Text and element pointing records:
-- BEGIN --
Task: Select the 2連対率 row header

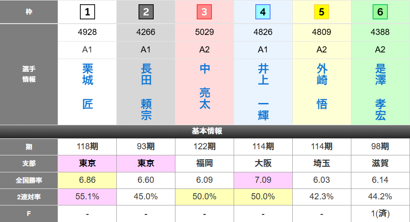Action: 29,196
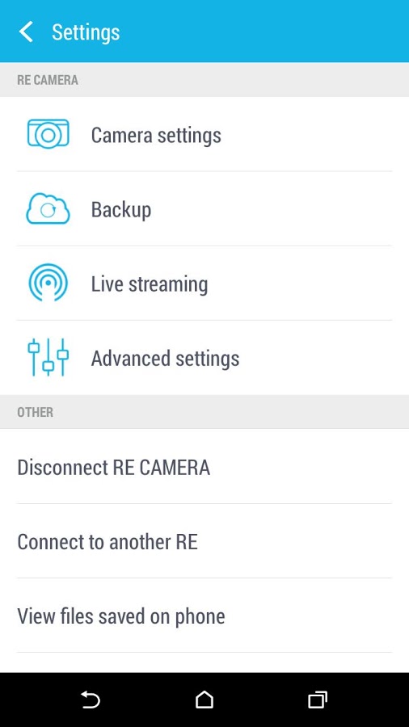The width and height of the screenshot is (409, 727).
Task: Open the Backup menu entry
Action: 121,209
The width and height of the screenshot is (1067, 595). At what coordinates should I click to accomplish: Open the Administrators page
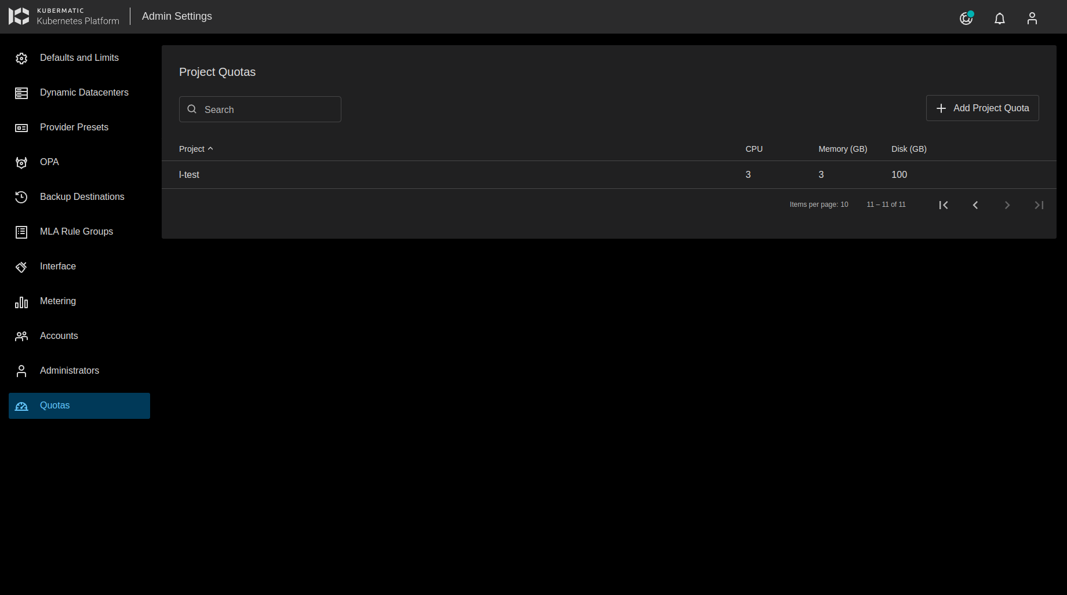click(70, 371)
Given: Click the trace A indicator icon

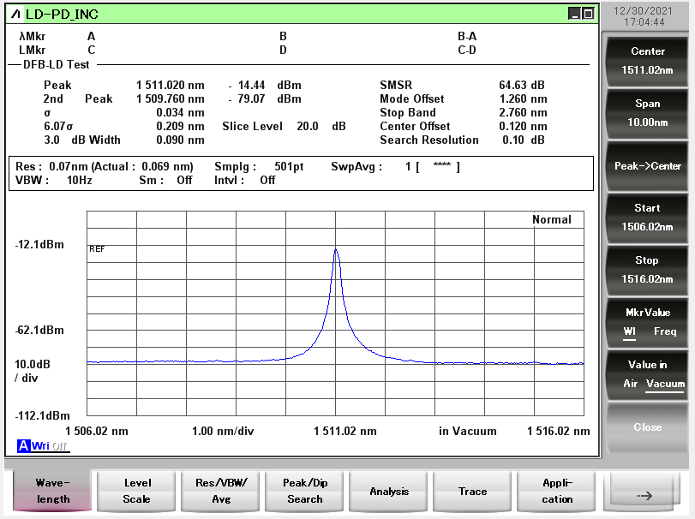Looking at the screenshot, I should (23, 446).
-- END --
**WHAT YOU WILL DO**
Put the lines of the data above into a numbered list, leaving out the blank lines and the pictures.

**EXERCISE RESULT**
1. Task: Select the 2連対率 row header
2. Action: 29,196
3. The width and height of the screenshot is (409, 727).
4. Task: Open the Backup menu entry
5. Action: 121,209
6. The width and height of the screenshot is (1067, 595). At what coordinates should I click to accomplish: Open the Administrators page
7. click(70, 371)
8. Given: Click the trace A indicator icon
9. Looking at the screenshot, I should (23, 446).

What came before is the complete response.